Records provided:
=== Begin Enclosure ===

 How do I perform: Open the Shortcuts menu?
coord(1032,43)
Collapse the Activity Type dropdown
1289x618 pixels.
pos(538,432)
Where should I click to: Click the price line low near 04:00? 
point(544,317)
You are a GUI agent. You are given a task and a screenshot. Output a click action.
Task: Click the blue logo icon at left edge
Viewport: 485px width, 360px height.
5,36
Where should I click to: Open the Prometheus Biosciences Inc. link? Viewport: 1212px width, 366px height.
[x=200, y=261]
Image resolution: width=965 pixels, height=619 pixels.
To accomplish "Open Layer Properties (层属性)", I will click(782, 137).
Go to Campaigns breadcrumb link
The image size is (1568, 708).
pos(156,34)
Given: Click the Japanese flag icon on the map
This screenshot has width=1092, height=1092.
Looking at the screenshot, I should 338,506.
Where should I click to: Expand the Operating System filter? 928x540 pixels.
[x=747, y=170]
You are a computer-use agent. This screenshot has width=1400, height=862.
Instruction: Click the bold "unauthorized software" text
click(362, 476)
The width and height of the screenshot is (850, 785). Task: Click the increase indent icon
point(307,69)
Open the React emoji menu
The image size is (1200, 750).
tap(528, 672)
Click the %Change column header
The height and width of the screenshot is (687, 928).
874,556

=== End Enclosure ===

Exercise instructions:
Your response must consist of the entries, reproduced exactly.

Your solution:
 How do I perform: Open the Shortcuts menu?
coord(1032,43)
Collapse the Activity Type dropdown
1289x618 pixels.
pos(538,432)
Where should I click to: Click the price line low near 04:00? 
point(544,317)
You are a GUI agent. You are given a task and a screenshot. Output a click action.
Task: Click the blue logo icon at left edge
Viewport: 485px width, 360px height.
5,36
Where should I click to: Open the Prometheus Biosciences Inc. link? Viewport: 1212px width, 366px height.
[x=200, y=261]
Image resolution: width=965 pixels, height=619 pixels.
To accomplish "Open Layer Properties (层属性)", I will click(782, 137).
Go to Campaigns breadcrumb link
The image size is (1568, 708).
pos(156,34)
Given: Click the Japanese flag icon on the map
This screenshot has width=1092, height=1092.
Looking at the screenshot, I should 338,506.
Where should I click to: Expand the Operating System filter? 928x540 pixels.
[x=747, y=170]
You are a computer-use agent. This screenshot has width=1400, height=862.
Instruction: Click the bold "unauthorized software" text
click(362, 476)
The width and height of the screenshot is (850, 785). Task: Click the increase indent icon
point(307,69)
Open the React emoji menu
The image size is (1200, 750).
tap(528, 672)
Click the %Change column header
The height and width of the screenshot is (687, 928).
874,556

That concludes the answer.